Debt-Based Systems Quietly Reward Scarcity
Modern economies run on debt expansion, not savings accumulation. Growth is measured by borrowing velocity, not balance sheet strength. In that environment, assets that can’t be expanded on demand begin to behave differently than everything else.
DEBT NEEDS MORE DEBT
When money is created through lending, stability depends on continuous expansion. Pauses become crises, and restraint becomes political risk. Over time, this dynamic conditions markets to expect intervention rather than correction.

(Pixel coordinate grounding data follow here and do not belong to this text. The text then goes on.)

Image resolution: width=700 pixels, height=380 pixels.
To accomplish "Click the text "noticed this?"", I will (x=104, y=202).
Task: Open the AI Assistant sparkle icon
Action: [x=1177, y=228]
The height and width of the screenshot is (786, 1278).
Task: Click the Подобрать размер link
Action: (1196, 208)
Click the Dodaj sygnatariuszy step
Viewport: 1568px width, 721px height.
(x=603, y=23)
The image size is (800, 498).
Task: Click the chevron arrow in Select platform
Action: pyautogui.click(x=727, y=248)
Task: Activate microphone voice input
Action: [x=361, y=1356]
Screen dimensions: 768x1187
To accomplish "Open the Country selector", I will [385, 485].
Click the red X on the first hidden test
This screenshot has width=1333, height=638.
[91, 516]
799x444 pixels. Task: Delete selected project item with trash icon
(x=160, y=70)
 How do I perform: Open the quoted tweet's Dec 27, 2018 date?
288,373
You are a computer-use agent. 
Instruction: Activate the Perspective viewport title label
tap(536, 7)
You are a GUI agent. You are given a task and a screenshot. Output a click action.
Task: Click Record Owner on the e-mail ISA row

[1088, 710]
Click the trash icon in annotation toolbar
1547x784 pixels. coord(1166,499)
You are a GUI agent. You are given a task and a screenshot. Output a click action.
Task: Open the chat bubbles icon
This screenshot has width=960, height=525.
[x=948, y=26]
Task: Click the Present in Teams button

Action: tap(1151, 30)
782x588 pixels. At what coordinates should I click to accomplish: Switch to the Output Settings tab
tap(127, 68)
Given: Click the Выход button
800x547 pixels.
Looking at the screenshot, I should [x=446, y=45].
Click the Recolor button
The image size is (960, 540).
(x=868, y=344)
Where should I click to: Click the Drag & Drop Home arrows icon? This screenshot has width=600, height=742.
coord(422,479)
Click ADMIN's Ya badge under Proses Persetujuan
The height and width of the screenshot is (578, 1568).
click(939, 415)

SCARCITY DOESN’T NEGOTIATE
Scarce assets don’t respond to stimulus or rate cuts. Their supply doesn’t accelerate to solve short-term problems. That rigidity makes them uncomfortable for policymakers but attractive to individuals seeking insulation from policy cycles.
INFLATION IS A SIGNAL
Inflation isn’t just rising prices — it’s a message about dilution. As currency units multiply faster than goods and labor, people instinctively search for anchors. Scarce assets become reference points when measuring real value feels harder.
THE HARD TRUTH
Bitcoin doesn’t break debt-based systems; it reflects them. Its appeal grows not because everyone understands it, but because fewer people trust that expansion can continue without consequence. Scarcity becomes compelling when promises feel stretched.